──────── Passage given ────────
Avoiding a Greek tragedy

CONTEMPORARY GREECE, like Russia in Winston Churchill’s account of October 1939, is “a riddle, wrapped in a mystery, inside an…

CONTEMPORARY GREECE, like Russia in Winston Churchill’s account of October 1939, is “a riddle, wrapped in a mystery, inside an enigma”. Just as Churchill could not forecast Russia’s actions then, so also now are Greece’s unpredictable. But there is one common key: their national interest.

This week the Greek parliament passed further severe austerity measures to ensure it will receive the next €8 billion loan from the European Union and the International Monetary Fund necessary to avoid sovereign default, as tens of thousands protested against the job, pension and pay cuts in the streets. EU leaders struggled to strengthen the euro as they came under worldwide pressure to take action that would head off a deeper recession.
────────
§ **What to work on**:
a. Extract the part of the article on Greece starting at "Avoiding a Greek" and ending at "a deeper recession.".
b. Name each kind of cut that, according to the article on Greece, the protesters in the streets were opposing.
c. Answer these from the article on Greece:
(i) In what month and year was Churchill's account of Russia given?
(ii) How large is the next loan Greece aims to receive?
(iii) What does the article call the one common key to Greece's and Russia's actions?
Draw only on the article on Greece for your answers.
──────── Dataset records ────────
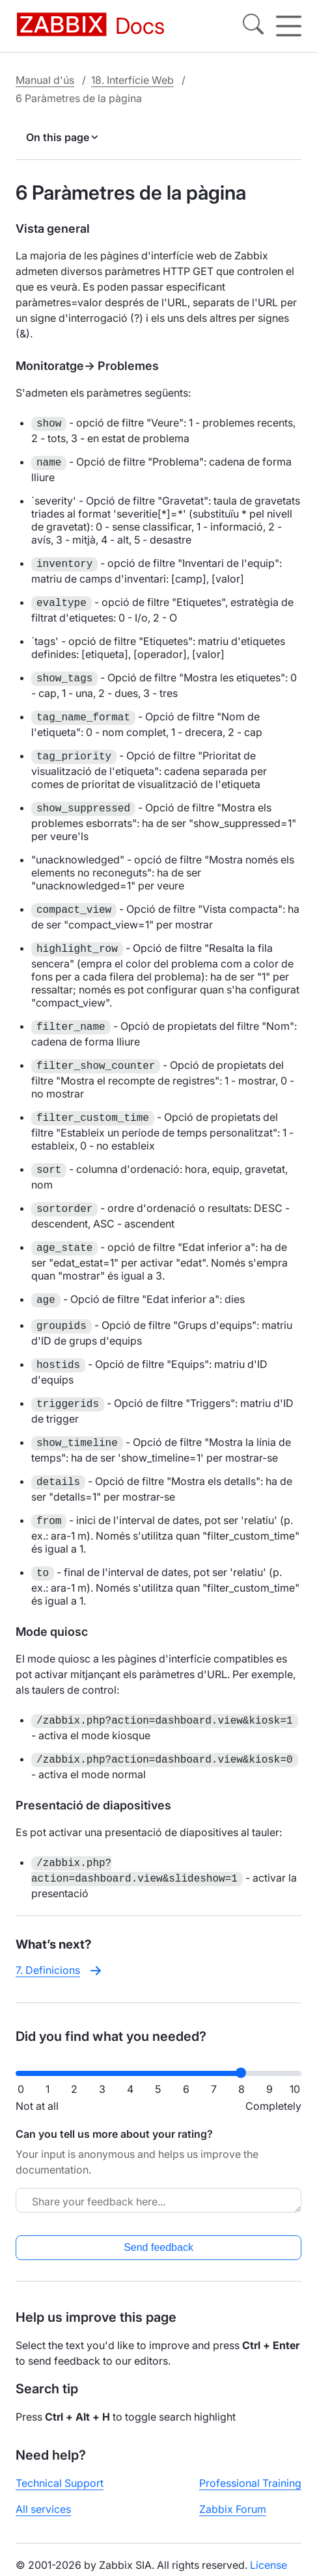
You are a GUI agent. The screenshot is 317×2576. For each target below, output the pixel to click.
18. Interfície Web (132, 79)
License (268, 2564)
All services (43, 2509)
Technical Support (59, 2483)
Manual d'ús (45, 79)
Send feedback (158, 2247)
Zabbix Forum (232, 2509)
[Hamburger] (288, 26)
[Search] (253, 26)
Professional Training (250, 2483)
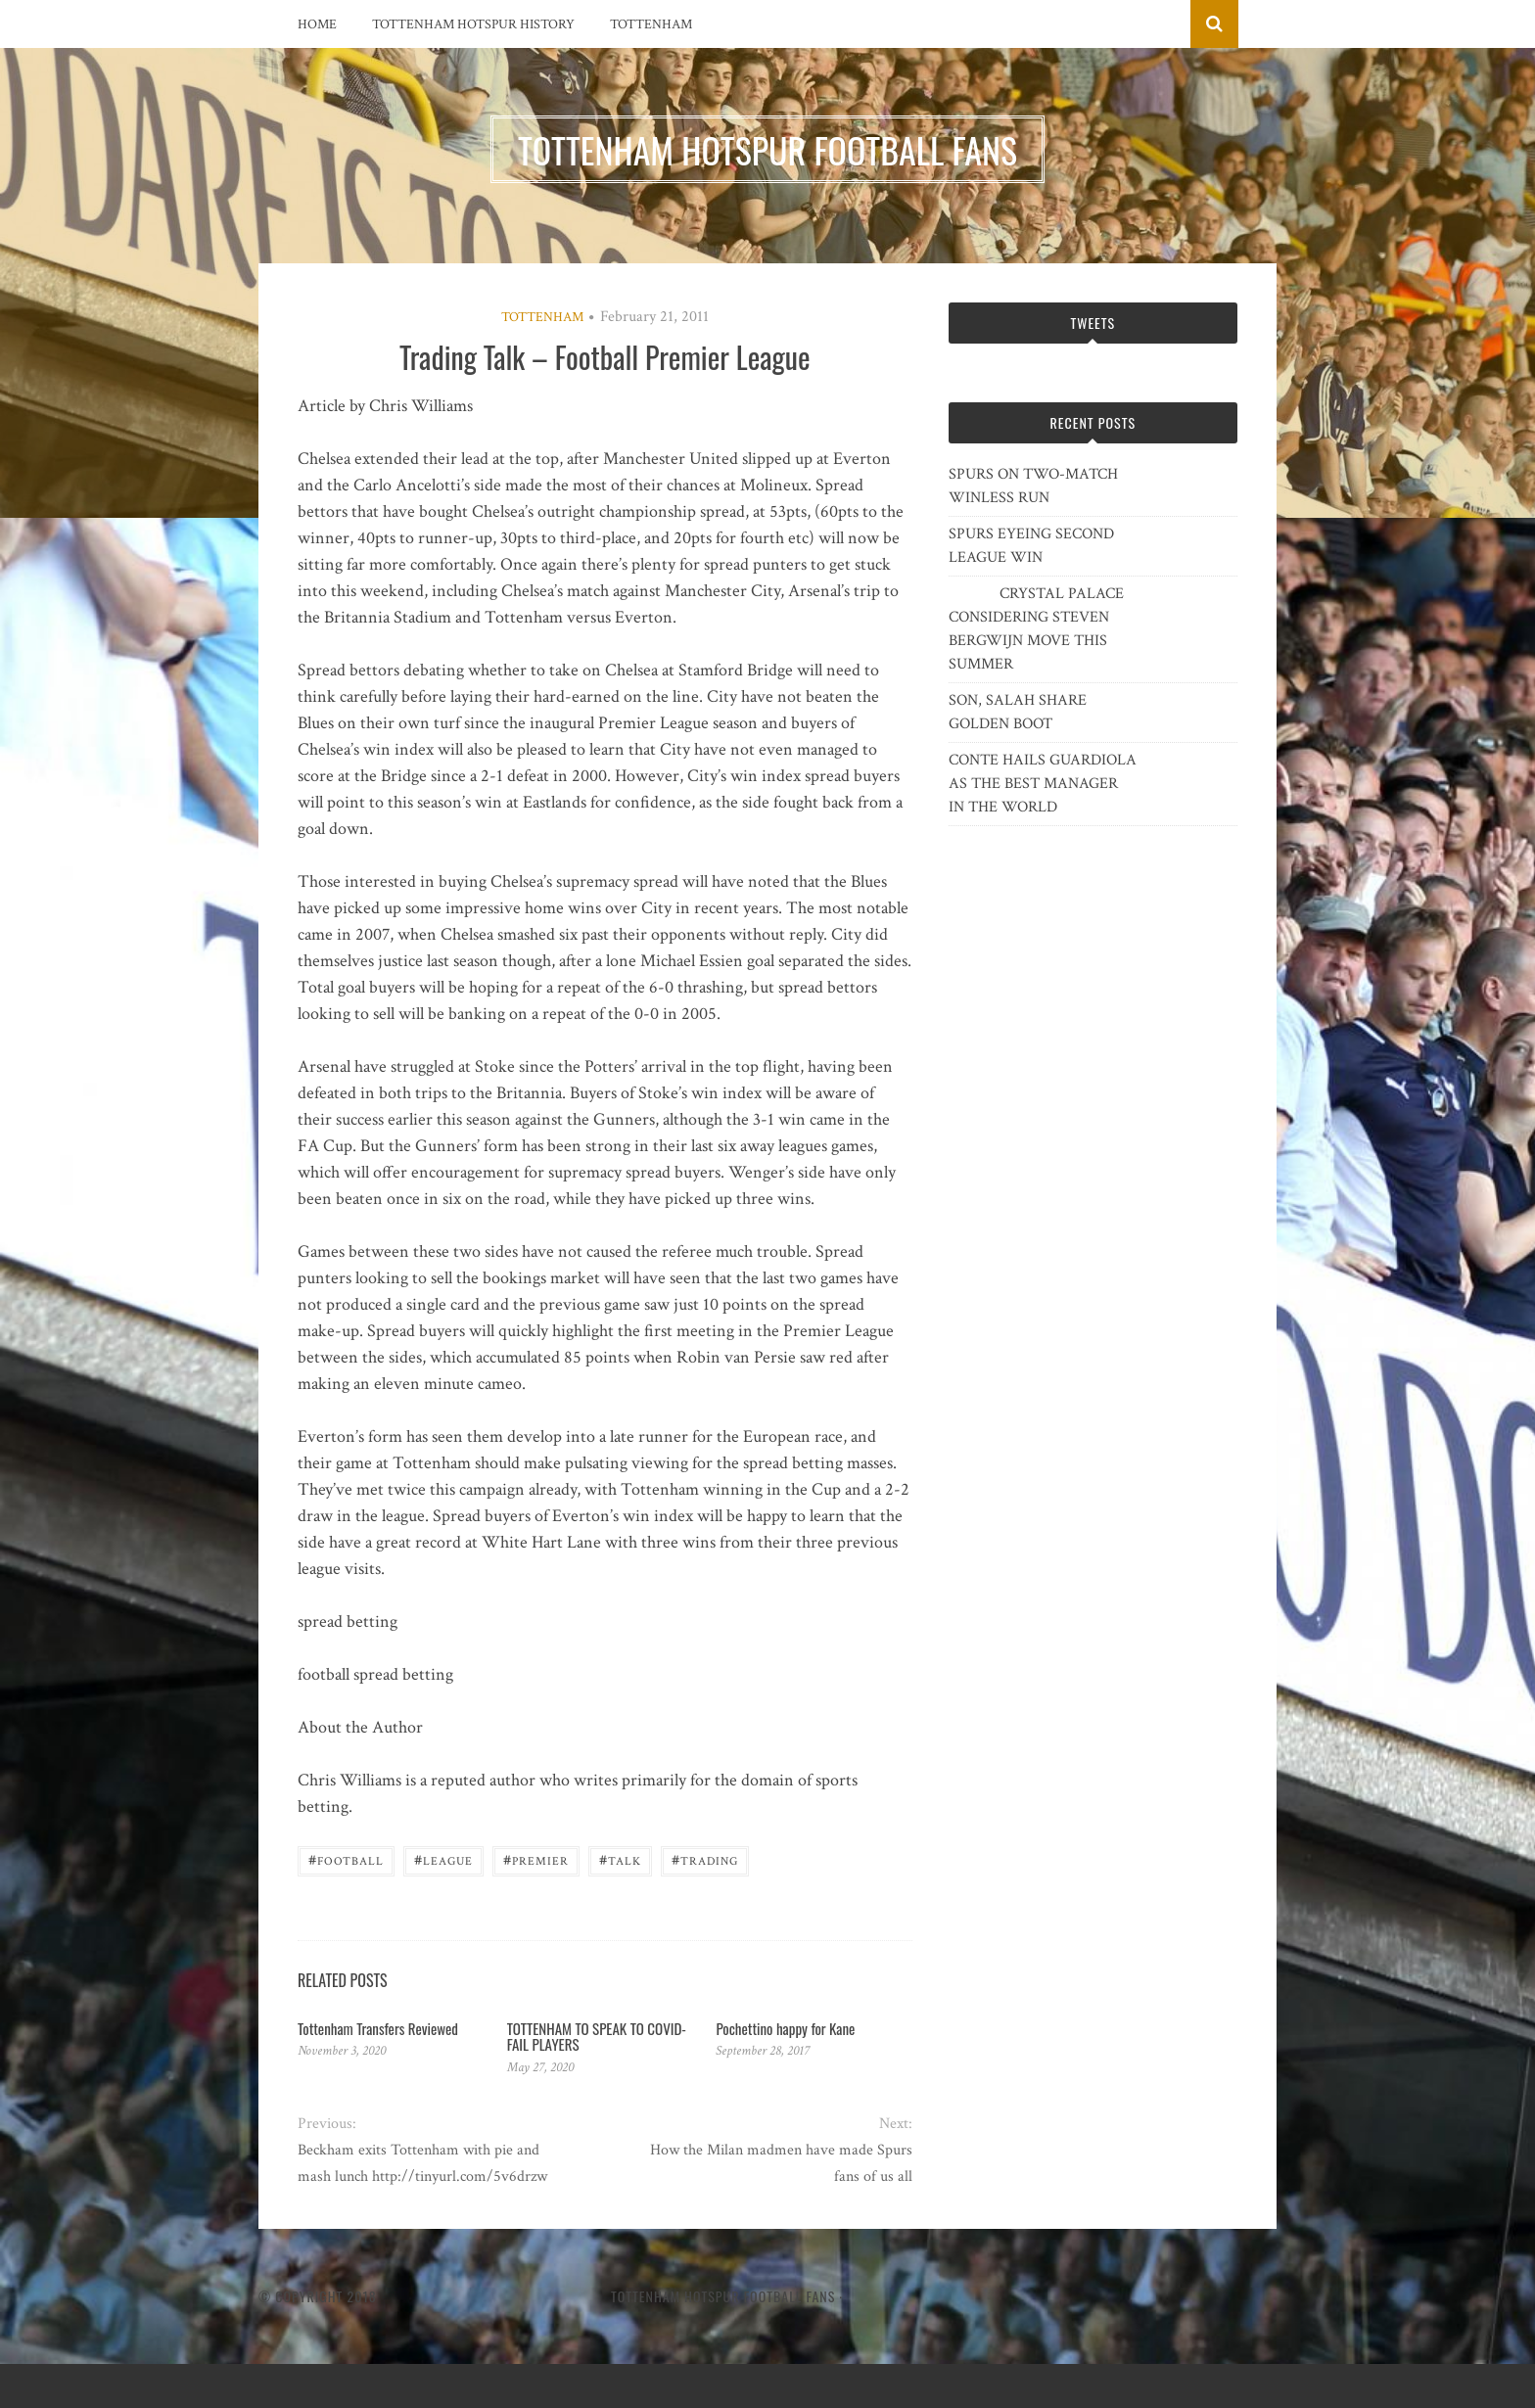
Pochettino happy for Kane (785, 2028)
────────
§ **Solution set**:
a.
Avoiding a Greek tragedy

CONTEMPORARY GREECE, like Russia in Winston Churchill’s account of October 1939, is “a riddle, wrapped in a mystery, inside an…

CONTEMPORARY GREECE, like Russia in Winston Churchill’s account of October 1939, is “a riddle, wrapped in a mystery, inside an enigma”. Just as Churchill could not forecast Russia’s actions then, so also now are Greece’s unpredictable. But there is one common key: their national interest.

This week the Greek parliament passed further severe austerity measures to ensure it will receive the next €8 billion loan from the European Union and the International Monetary Fund necessary to avoid sovereign default, as tens of thousands protested against the job, pension and pay cuts in the streets. EU leaders struggled to strengthen the euro as they came under worldwide pressure to take action that would head off a deeper recession.

b. Job cuts, pension cuts, pay cuts

c.
(i) October 1939
(ii) €8 billion
(iii) Their national interest